Pixel coordinate grounding data:
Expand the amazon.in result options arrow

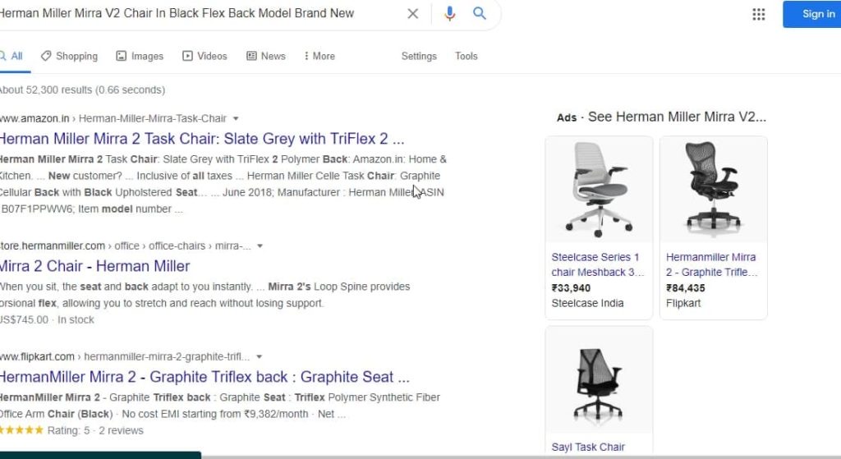(236, 119)
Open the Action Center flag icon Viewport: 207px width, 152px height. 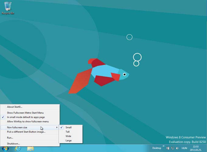click(x=167, y=148)
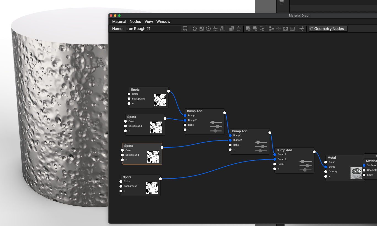377x226 pixels.
Task: Click the duplicate nodes icon
Action: [x=232, y=29]
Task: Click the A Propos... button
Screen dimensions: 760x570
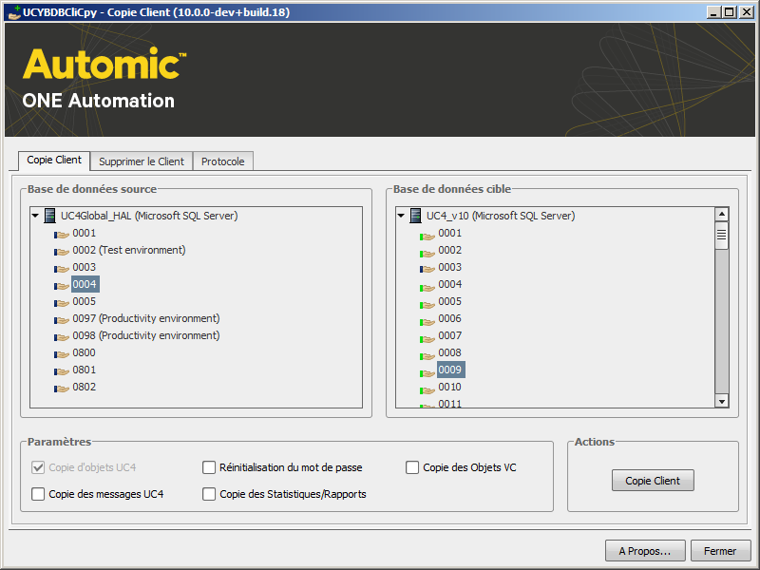Action: (645, 551)
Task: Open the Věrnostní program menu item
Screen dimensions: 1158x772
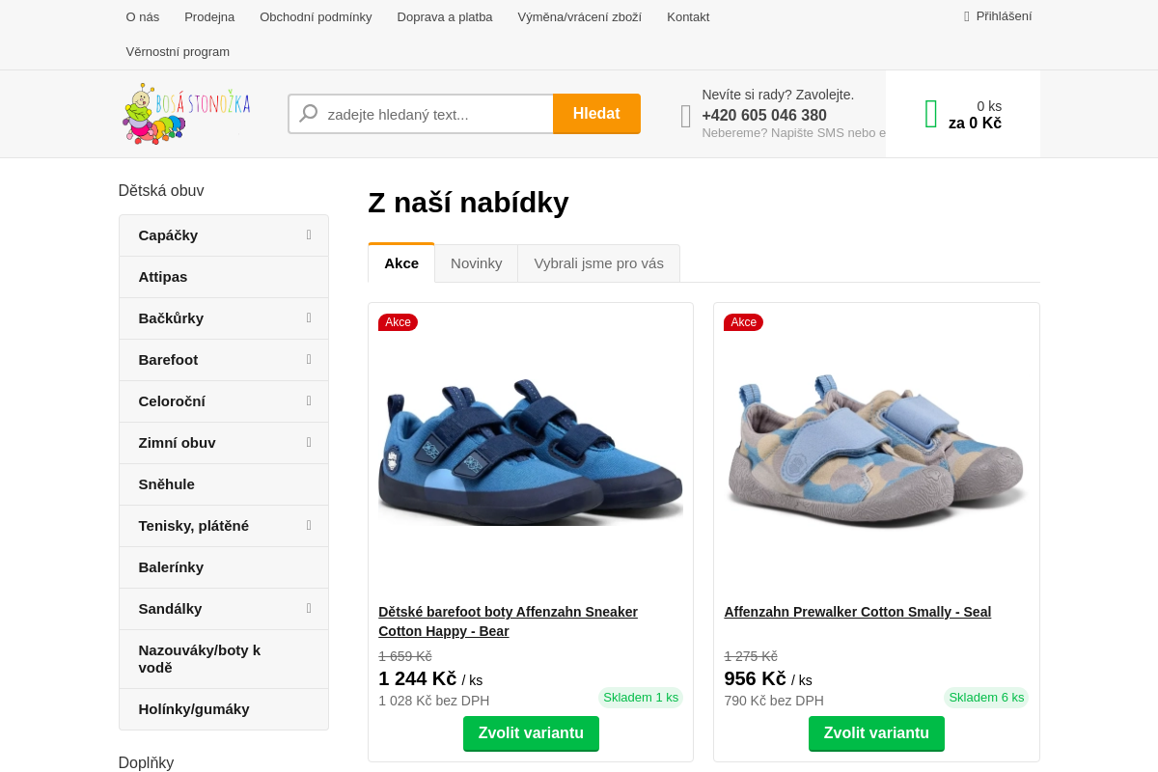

#### [AIM OF THE EXERCISE]
Keep the pictures out of your answer, which should be the lines from the one with "Task: Click the A Propos... button" through the final line of the data, copied exactly.

#### [THE ANSWER]
Task: Click the A Propos... button
Screen dimensions: 760x570
Action: (645, 551)
Task: Open the Věrnostní program menu item
Screen dimensions: 1158x772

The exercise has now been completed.